A comparative study of the anti-settlement properties of mytilid shells

AV Bers 1,*, GS Prendergast 2, CM Zürn 2, L Hansson 3, RM Head 4, JC Thomason 2
PMCID: PMC1617193  PMID: 17148334

Abstract

Marine organisms have evolved defence mechanisms to prevent epibiosis. This study investigated the anti-settlement properties of natural periostracal microtopographies of two mytilid species, Mytilus edulis (from North, Baltic and White Seas) and Perna perna (from the SW Atlantic). Resin replicas of shells were exposed to cyprids of the barnacle Semibalanus balanoides. Replicas with intact isotropic microtopographies and smooth controls were much less fouled than roughened anisotropic surfaces. This indicates that in both M. edulis and P. perna the periostracum possesses a generic anti-settlement property, at least against S. balanoides cyprids, which is not regionally adapted. Such a potential globally effective anti-settlement mechanism possibly contributes to the invasive success of Mytilidae.
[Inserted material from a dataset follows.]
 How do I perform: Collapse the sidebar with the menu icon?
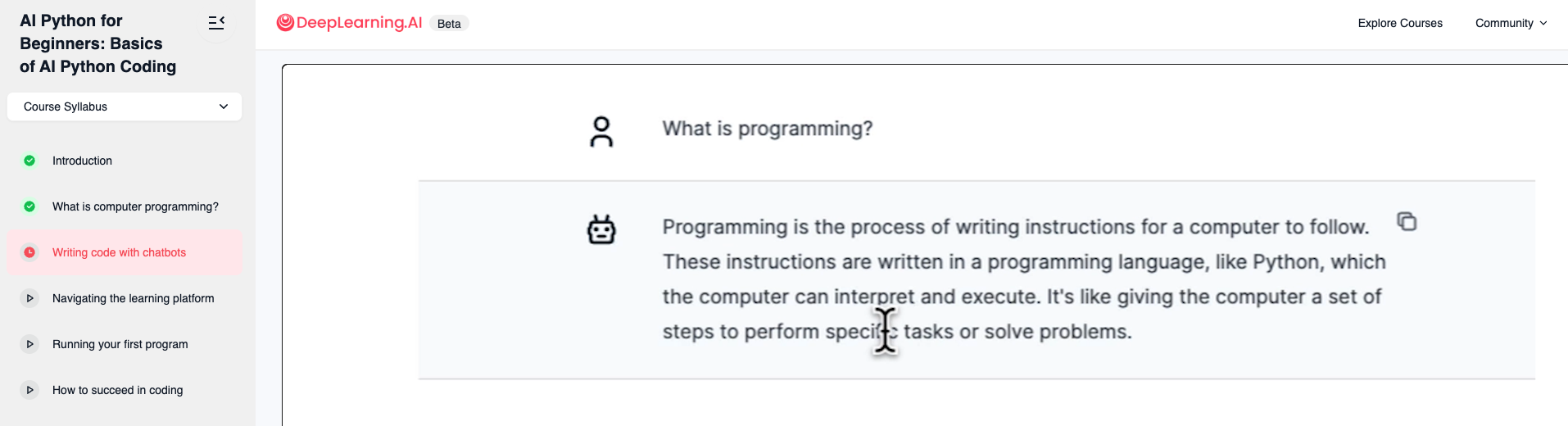click(216, 23)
Keywords: mytilidae, microtopography, epibiosis, mussels

1. Introduction

Settlement of marine larvae is not a stochastic process and many species show some degree of choice (Keough & Downes 1982). Choices are made in response to diverse physical and chemical cues and may be highly specific (Rittschof & Costlow 1989), causing intense settlement pressure on any substratum in the sea, including other organisms. Epibiosis is a major problem for marine organisms, and yet the surfaces of most species are rarely completely overgrown. Since epibiosis may have harmful effects (Wahl 1997a), many marine species have evolved chemical, physical or mechanical defence mechanisms (Wahl 1989). The shells of epibenthic bivalves offer substantial space for larvae; however, the shells of mytilids often appear less fouled than adjacent non-biological substrata (Wahl et al. 1998; Bers & Wahl 2004).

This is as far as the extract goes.